Cloudflare said customers can change these settings in the dashboard at any time. Existing free customers who do nothing will also be moved to the new defaults on September 15, 2026. The company will spend the next two months testing the rules and taking feedback before the rollout is finalized.
- New defaults favor search discovery, not blanket AI access.
- Ad-supported pages get stronger controls over training and agent use.
- Cloudflare says transparent bots should be labeled by intent.
- Mixed crawlers are the main target of the policy change.
Cloudflare is also adding the Attribution Business Insights dashboard so business teams can see how AI bots use their content and how much human traffic specific AI companies send back.

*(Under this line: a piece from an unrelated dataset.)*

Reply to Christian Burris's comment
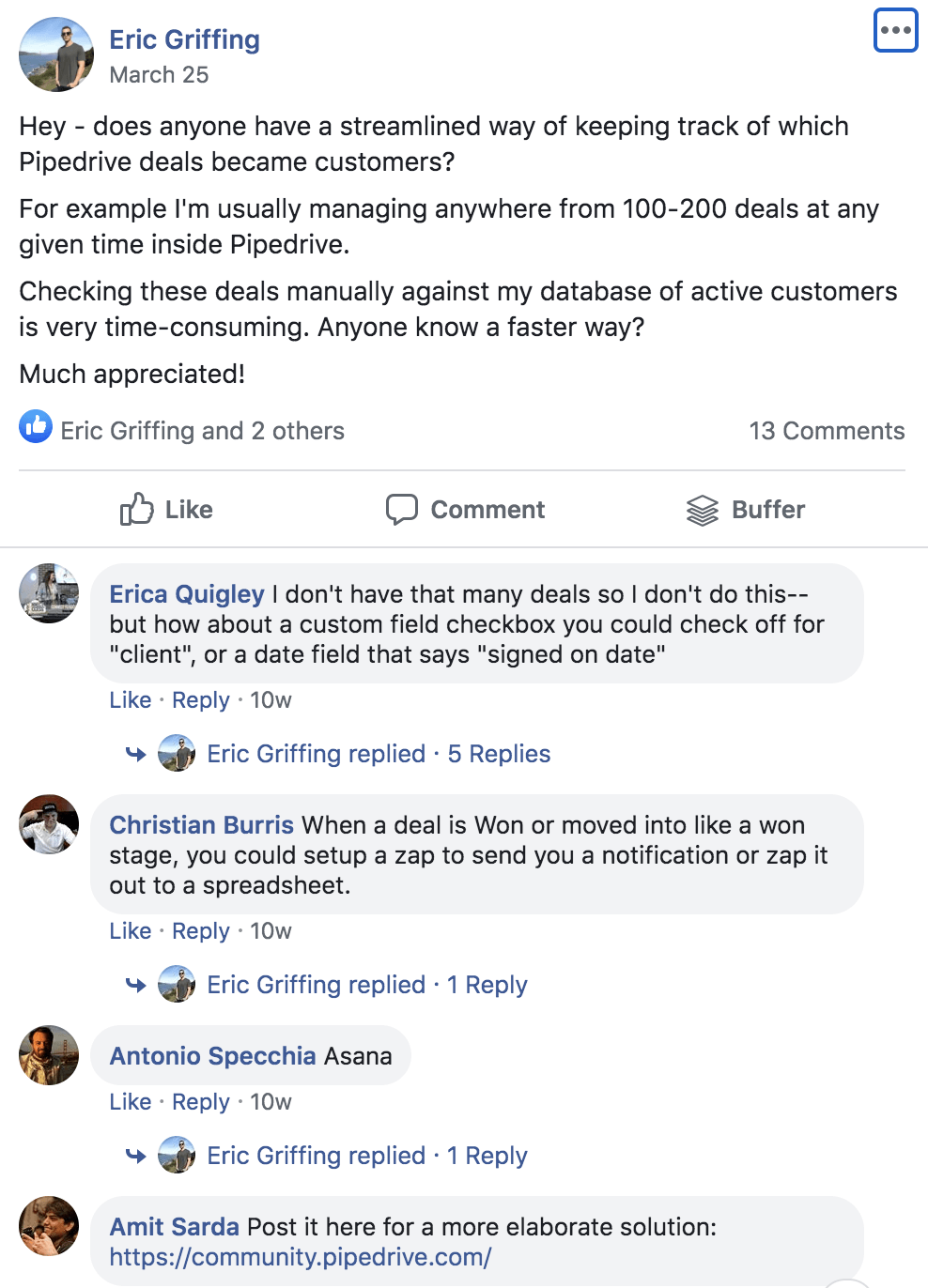 pyautogui.click(x=200, y=931)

The company says that data gap has long left publishers negotiating without much visibility.
Why it matters
For publishers, the move is about control and pricing. Cloudflare is pushing a model where sites can stay visible in AI answers without giving away training rights for free, and where compensation is tied to actual use rather than just crawling.

For AI companies, the change could reduce wasted fetches and bandwidth. Cloudflare says more than half of AI crawl traffic is spent re-fetching unchanged pages, so it is testing signals that tell bots when a page has changed enough to be worth revisiting.
Cloudflare is also evolving Pay Per Crawl into Pay Per Use, with partners including Ceramic.ai and You.com. Under that model, publishers can get paid when content appears in AI search results or when an agent requests a specific piece of premium content.
The broader bet is that AI-era discovery needs new rules, new metrics, and a payment layer that works for more than the largest media companies. The open question: will enough publishers and AI firms accept Cloudflare’s defaults to make them a standard?